Joseph Estrada gifting self at 78 with reelection bid

ESTRADA

ESTRADA

Like many promises heard from winning politicians in the May 2013 elections, one made by Joseph Estrada is set to be broken.

Two years after saying he would serve only one term as Manila mayor, Estrada on Tuesday said “I want to run for reelection” next year to finish the projects he had initiated, particularly beautification efforts for the country’s capital city.

The former President, who will turn 78 on April 19, revealed his plans for the 2016 polls when asked by reporters what his birthday wish would be.

“My birthday wish is to succeed in bringing back the old glory of Manila, for the city to be crowned the Pearl of the Orient once again,” he said. “If you ask me, I want to run for reelection as mayor so that I could finish bringing back the old glory of Manila.”

Estrada claimed that he didn’t have much room for implementing projects in the first half of his term and that he hoped to see the completion of his urban renewal projects.

 

Not much done

“I was not able to do anything in the first one and a half years of my term,” he said. “I inherited a bankrupt city and I had to raise our real property tax to pay off our P4-billion debt.”

He went on to cite what he considered his accomplishments so far: Raising local government revenues to pay off debts from the previous administration of Mayor Alfredo Lim, providing free healthcare for indigent residents, building more school buildings, and increasing the budget for barangays, among others.

Estrada said it was Manila Vice Mayor Isko Moreno who encouraged him to seek reelection.

Yet on the day he took his oath as mayor on May 14, 2013, Estrada said he would be serving only one term and then support Moreno’s bid to become his successor. He then told reporters: “I’m willing to give it to my vice mayor. He has proven himself as a councilor and as a vice mayor.”

But now, Estrada said he would endorse Moreno as a senatorial candidate under the ticket being prepared by the United Nationalist Alliance.

“He is a strong contender. The vice mayor has a good track record. Especially now, his projects have all been very successful,” Estrada said.

Moreno, whom Estrada had dubbed the city’s “traffic czar” for also being the head of the Traffic Management Committee, mainly oversees the deployment of traffic personnel and the operation of the city’s security camera network, among other projects.

For his second crack at the mayoralty, Estrada said he had yet to find a running mate. “There are several who have applied but we have yet to discuss it and I have yet to decide.”

Early in his mayoralty, Estrada was hounded by petitions that sought his disqualification from public office. The petitioners then maintained that he was barred from returning to government service under the terms of the pardon granted him by then President Gloria Macapagal-Arroyo shortly after he was convicted for plunder in 2007.

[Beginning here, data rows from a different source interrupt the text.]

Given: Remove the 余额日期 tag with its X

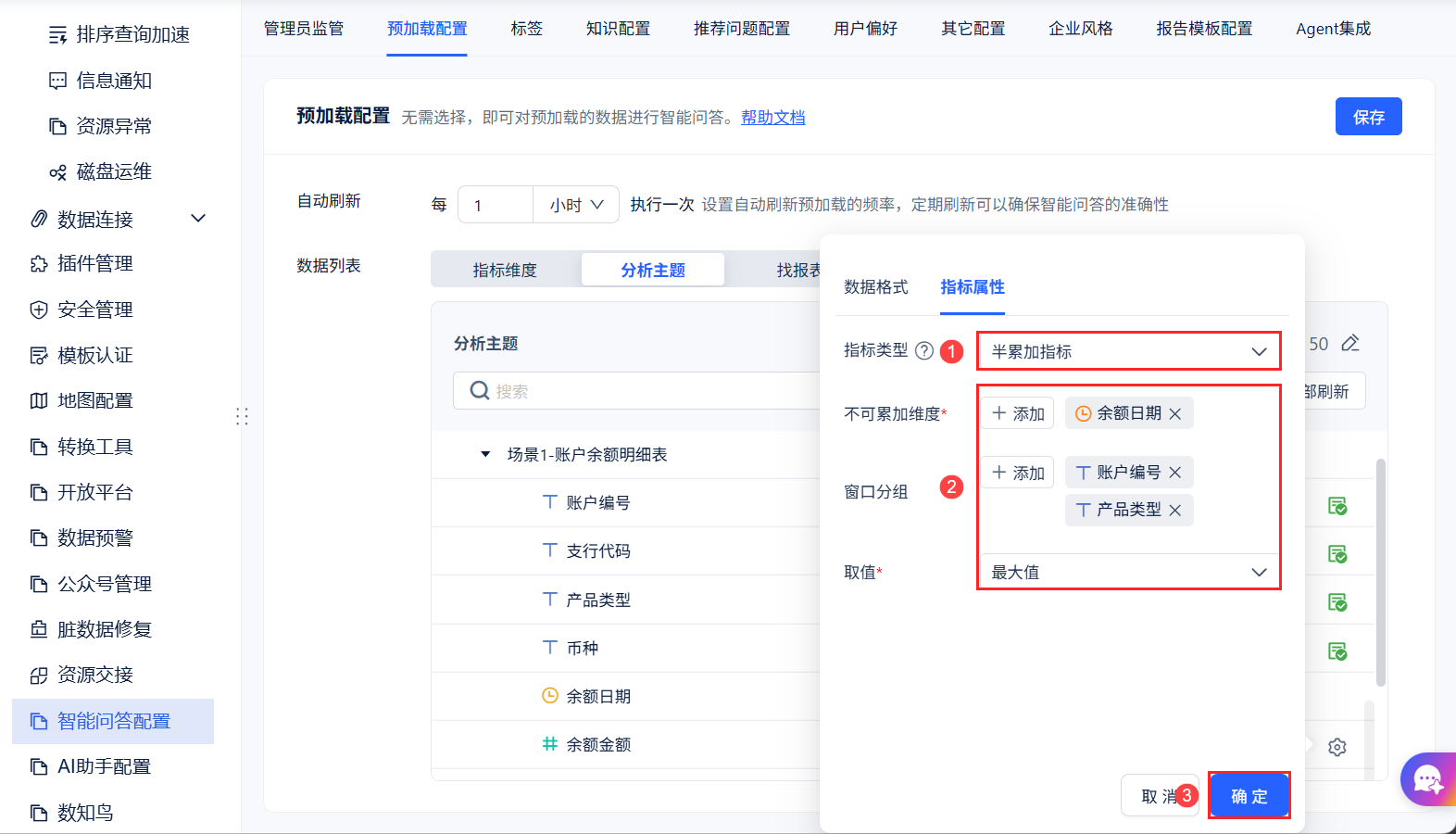Looking at the screenshot, I should point(1175,413).
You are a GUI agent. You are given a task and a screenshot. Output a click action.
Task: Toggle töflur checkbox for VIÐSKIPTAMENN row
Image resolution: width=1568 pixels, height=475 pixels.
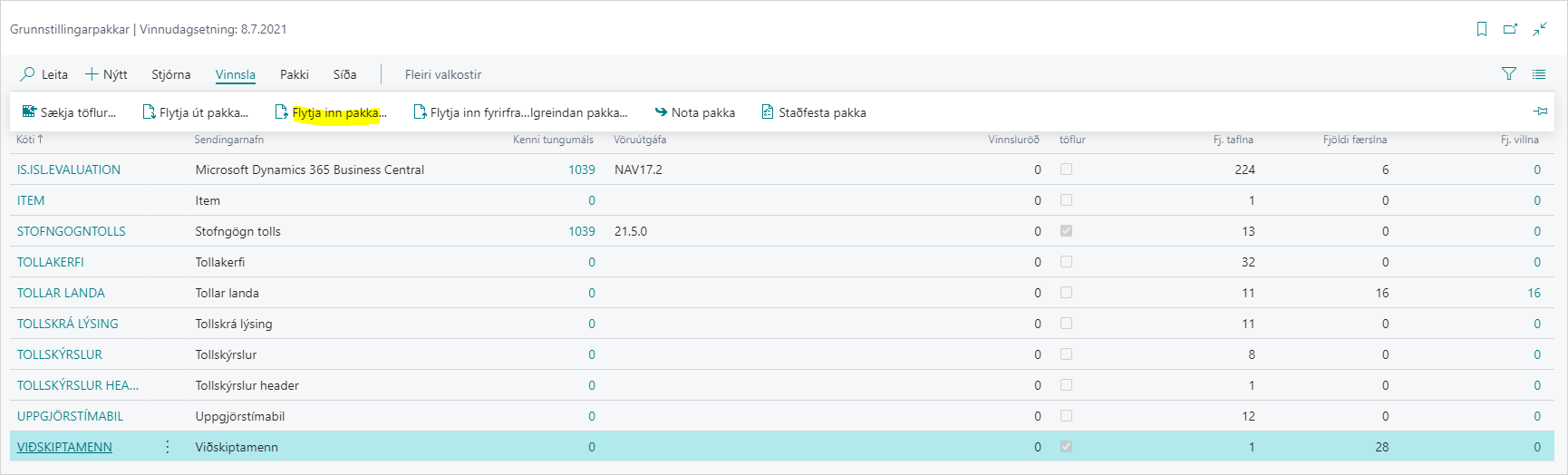coord(1066,447)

In January, Supreme Court justices voted 11-3 to dismiss the petitions.

After receiving pardon, Estrada placed second in the 2010 presidential race and finally completed his political comeback—albeit in the local government level—in 2013 when he won the mayoralty against the reelectionist Lim by about 35,000 votes.

While pushing heavily with urban renewal projects for Manila, Estrada’s administration still came under constant criticism for the pervading “ugliness” of the city.

He also drew flak for extending a truck ban that not only worsened traffic conditions in Metro Manila but also caused cargo congestion at the ports. The latter problem eventually required Malacañang’s intervention after business groups complained of costly delays in cargo movement.